• _Exercise details_
Using the entries that follow, write out the line containing "This screenshot has height=473, width=863.", the line containing "You are a computer-use agent. The image size is (248, 198).", and every line between them, exactly and nothing else.
- Opening Delimiter -
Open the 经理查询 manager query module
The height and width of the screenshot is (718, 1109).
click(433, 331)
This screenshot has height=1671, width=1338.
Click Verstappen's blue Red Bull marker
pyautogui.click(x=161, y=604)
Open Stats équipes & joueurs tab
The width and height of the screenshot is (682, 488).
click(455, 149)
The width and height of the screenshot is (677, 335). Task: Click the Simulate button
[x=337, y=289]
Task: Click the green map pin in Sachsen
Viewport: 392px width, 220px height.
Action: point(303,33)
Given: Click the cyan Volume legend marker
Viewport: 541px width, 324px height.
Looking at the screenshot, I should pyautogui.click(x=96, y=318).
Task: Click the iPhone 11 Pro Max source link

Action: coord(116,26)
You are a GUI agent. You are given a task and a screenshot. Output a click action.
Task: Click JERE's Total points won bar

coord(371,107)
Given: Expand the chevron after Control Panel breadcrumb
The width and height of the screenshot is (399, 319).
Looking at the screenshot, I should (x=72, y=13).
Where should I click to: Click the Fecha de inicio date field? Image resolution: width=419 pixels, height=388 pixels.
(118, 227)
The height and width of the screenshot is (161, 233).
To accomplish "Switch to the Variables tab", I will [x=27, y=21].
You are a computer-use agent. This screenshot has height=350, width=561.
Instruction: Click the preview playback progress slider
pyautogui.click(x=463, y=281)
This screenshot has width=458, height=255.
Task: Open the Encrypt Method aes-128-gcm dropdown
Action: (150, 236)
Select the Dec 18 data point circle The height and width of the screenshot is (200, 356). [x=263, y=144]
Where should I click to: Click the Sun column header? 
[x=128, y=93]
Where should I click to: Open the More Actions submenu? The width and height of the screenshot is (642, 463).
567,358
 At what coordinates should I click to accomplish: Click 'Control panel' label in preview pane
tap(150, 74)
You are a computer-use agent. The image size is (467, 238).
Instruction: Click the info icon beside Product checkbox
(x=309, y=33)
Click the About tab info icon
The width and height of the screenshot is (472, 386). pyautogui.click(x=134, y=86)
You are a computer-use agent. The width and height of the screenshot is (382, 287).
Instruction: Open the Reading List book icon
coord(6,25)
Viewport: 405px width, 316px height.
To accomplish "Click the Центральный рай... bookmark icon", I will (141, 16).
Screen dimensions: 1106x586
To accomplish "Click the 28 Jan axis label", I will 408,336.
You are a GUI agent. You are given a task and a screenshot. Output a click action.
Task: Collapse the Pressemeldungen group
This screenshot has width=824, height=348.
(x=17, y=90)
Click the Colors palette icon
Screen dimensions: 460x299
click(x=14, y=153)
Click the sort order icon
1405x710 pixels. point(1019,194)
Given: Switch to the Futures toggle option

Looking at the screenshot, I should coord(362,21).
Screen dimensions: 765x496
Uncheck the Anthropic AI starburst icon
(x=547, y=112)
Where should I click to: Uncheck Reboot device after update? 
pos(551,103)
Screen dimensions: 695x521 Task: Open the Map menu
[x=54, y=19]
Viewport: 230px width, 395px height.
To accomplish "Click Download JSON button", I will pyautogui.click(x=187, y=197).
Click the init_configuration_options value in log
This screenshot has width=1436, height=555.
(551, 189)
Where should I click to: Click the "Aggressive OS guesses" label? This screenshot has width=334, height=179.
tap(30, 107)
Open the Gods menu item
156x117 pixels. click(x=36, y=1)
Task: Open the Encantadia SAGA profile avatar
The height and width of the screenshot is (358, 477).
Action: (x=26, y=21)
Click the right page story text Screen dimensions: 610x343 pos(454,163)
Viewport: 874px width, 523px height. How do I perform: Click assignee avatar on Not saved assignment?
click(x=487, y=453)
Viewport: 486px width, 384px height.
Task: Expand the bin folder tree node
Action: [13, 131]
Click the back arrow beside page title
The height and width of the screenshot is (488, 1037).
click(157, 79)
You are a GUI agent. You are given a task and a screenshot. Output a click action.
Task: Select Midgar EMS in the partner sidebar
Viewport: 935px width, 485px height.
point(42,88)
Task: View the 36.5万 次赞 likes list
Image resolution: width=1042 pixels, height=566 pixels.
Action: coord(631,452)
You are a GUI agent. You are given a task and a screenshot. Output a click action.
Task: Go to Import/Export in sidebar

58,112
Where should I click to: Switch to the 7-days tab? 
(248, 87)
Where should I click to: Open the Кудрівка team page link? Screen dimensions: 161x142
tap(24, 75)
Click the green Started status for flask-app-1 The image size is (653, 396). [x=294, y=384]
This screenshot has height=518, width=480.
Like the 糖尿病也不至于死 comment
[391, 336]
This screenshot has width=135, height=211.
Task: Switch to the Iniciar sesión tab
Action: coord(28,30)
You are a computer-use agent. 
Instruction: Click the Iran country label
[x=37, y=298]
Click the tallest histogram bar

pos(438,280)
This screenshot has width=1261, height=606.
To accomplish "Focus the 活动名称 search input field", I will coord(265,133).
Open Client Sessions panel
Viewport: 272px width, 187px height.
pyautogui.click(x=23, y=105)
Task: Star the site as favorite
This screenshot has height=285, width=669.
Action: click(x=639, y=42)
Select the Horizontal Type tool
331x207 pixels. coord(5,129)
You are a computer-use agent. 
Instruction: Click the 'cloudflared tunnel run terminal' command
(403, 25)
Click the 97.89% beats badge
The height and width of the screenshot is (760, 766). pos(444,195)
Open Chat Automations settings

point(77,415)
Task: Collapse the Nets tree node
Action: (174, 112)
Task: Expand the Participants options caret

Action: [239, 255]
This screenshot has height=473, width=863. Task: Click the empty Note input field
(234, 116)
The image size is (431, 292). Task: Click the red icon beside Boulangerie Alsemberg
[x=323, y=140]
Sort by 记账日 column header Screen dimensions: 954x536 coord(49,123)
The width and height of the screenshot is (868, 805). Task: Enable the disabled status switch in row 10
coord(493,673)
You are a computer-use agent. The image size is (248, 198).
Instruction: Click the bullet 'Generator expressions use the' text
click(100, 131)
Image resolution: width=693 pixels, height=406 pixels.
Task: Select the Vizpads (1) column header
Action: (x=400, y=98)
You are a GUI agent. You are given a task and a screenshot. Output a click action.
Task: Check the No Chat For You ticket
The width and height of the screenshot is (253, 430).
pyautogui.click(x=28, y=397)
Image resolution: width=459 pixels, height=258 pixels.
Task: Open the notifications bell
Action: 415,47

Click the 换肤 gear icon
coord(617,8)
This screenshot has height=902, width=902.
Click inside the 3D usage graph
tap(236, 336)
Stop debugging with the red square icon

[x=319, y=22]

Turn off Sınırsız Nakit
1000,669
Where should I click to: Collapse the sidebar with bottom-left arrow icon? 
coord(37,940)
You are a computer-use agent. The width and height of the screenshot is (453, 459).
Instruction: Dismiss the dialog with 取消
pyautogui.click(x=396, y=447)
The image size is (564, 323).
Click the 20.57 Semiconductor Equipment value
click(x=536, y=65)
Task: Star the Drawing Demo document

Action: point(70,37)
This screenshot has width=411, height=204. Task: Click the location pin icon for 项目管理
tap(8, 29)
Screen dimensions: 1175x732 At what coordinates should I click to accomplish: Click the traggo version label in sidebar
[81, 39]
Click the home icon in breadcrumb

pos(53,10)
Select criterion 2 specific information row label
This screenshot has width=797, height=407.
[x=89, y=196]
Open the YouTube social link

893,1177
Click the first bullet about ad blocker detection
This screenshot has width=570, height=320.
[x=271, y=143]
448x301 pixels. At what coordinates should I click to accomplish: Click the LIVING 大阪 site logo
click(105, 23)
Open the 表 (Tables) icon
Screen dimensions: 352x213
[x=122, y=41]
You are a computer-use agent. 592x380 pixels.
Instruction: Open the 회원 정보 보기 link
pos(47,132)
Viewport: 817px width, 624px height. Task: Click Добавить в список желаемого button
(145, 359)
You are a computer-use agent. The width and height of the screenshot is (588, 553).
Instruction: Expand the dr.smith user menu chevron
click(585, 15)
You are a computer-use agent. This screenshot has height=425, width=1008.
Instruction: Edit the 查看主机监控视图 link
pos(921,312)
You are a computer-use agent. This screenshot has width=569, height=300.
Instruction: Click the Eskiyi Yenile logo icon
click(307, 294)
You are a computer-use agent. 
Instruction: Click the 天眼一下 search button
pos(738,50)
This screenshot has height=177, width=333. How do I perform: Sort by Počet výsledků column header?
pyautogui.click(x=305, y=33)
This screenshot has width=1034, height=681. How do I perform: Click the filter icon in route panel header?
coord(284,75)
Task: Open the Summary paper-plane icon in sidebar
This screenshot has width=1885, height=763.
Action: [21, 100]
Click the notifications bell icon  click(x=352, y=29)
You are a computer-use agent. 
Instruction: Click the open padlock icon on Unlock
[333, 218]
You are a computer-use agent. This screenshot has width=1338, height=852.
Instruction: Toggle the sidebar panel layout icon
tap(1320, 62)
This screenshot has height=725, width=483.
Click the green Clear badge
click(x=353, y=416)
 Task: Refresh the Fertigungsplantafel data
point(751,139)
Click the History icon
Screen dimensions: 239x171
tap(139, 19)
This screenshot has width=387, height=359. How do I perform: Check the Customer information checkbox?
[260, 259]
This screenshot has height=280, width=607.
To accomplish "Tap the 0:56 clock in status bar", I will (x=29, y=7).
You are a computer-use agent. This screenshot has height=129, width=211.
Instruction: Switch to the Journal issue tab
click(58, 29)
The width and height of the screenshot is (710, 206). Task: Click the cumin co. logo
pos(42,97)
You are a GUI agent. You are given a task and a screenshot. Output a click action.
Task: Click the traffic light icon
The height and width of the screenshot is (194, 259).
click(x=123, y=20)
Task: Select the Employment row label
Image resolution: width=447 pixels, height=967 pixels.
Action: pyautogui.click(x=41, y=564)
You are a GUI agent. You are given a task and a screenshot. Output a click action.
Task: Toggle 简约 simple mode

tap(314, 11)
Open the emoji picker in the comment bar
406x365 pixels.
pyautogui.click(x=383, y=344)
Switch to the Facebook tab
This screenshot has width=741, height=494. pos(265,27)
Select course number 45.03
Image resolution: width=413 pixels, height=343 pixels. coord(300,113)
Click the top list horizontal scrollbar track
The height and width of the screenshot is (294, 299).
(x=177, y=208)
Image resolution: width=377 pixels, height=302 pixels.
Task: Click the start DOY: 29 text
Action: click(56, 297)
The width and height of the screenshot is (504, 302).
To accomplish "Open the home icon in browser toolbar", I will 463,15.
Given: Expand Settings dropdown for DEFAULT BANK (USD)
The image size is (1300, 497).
- Closing Delimiter -
• _Task output_
This screenshot has height=473, width=863. Task: Click the empty Note input field
(234, 116)
The image size is (431, 292). Task: Click the red icon beside Boulangerie Alsemberg
[x=323, y=140]
Sort by 记账日 column header Screen dimensions: 954x536 coord(49,123)
The width and height of the screenshot is (868, 805). Task: Enable the disabled status switch in row 10
coord(493,673)
You are a computer-use agent. The image size is (248, 198).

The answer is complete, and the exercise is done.